Security is one of those things that have become everybody’s business. Well maybe not quite everybody, but for software developers, the growing reality of web-based application architectures means that this is something that they have to worry about, even if they were never taught about back doors, buffer overflows, or SQL injection in their computer science programs.
Back when software programs were entirely internal, or even during Web 1.0 where Internet applications consisted of document dispensaries or remote database access, security would be adequately controlled through traditional perimeter protection means. We’ve said it before, as applications evolved to full web architectures that graduated from remote queries to a database to more dynamic interaction between applications, perimeter protection became the 21st century equivalent of a Maginot Line.
Security is a black box to most civilians and for good reason. The fact that, even in the open source world where you have the best minds constantly hacking away, users of popular open source programs like Firefox still are on the receiving end of an ongoing array f patches and updates. As a cat and mouse game, hackers are constantly discovering new back doors that even the brightest software development minds couldn’t imagine.
While in an ideal world, developers would never write bugs or leave open doors. In the real world, they need automated tools that ferret out what their training never provided, or what they wouldn’t be able to uncover through manual checks anyway. A couple years ago, IBM Rational acquired Watchfire, whose AppScan does so-called ”black box” testing or ethical hacking of an app once it’s on a testbed; today, IBM bought Ounce Labs, whose static (or “white box”) testing provides the other half of the equation.

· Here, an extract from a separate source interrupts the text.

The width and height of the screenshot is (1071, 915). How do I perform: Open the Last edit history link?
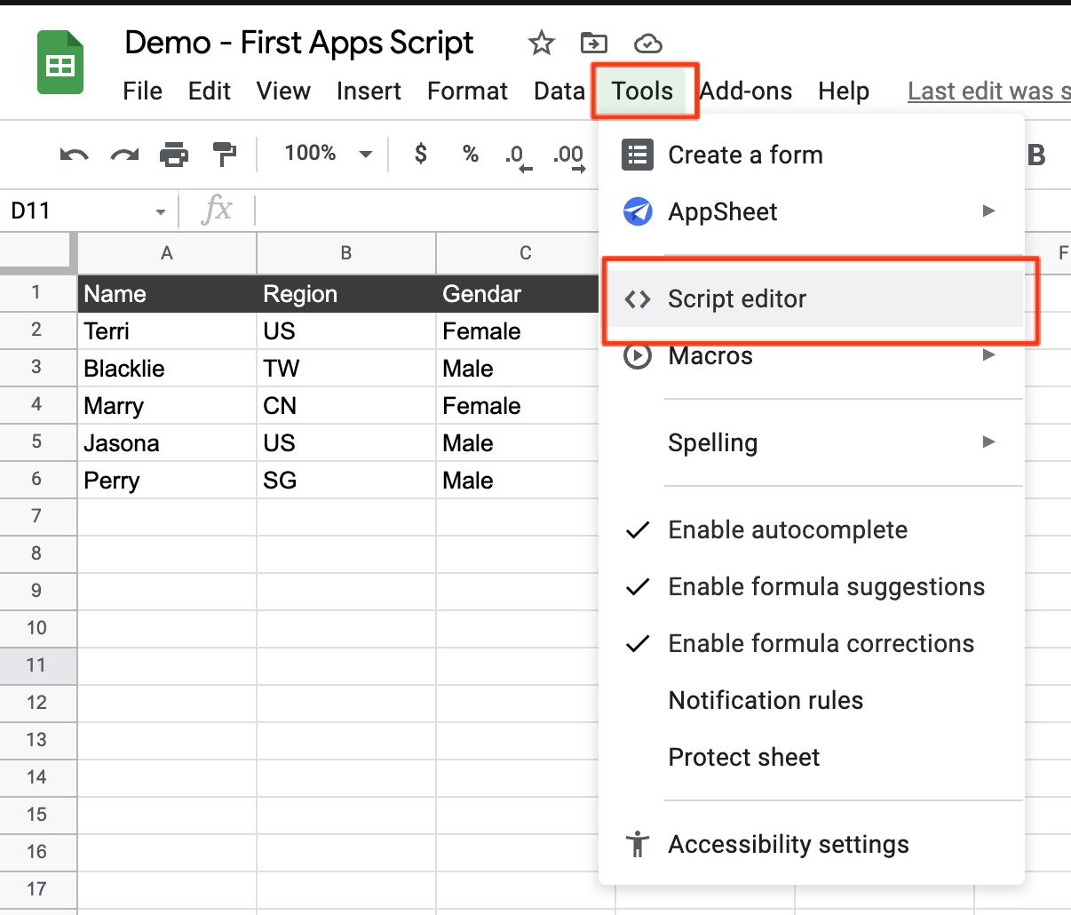988,92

With the addition of Ounce, IBM Rational claims it has the only end-to-end web security testing solution. For its part, HP, like IBM, also previously acquired a black box tester (SPI Dynamics) and currently covers white box testing through a partnership with Fortify (we wouldn’t be surprised if at some point HP ties the knot n that one as well). But for IBM Rational, it means they have put together the basic piece parts, but do not have an end-to-end solution yet. Ounce needs to be integrated with AppScan first. But in a discussion with colleague Bola Rotibi, we agreed that presenting as testbed no matter how unified is just the first step. She suggested modeling – kind of a staged approach where a model is tested first to winnow out architectural weaknesses. To that we could see an airtight case for a targeted solution with requirements that makes security testing an exercise driven by corporate (and were appropriate, regulatory) policy.
While the notion of application security testing is fairly new, the theme about proactive testing early in the application lifecycle is anything but. The more things change, the more they don’t.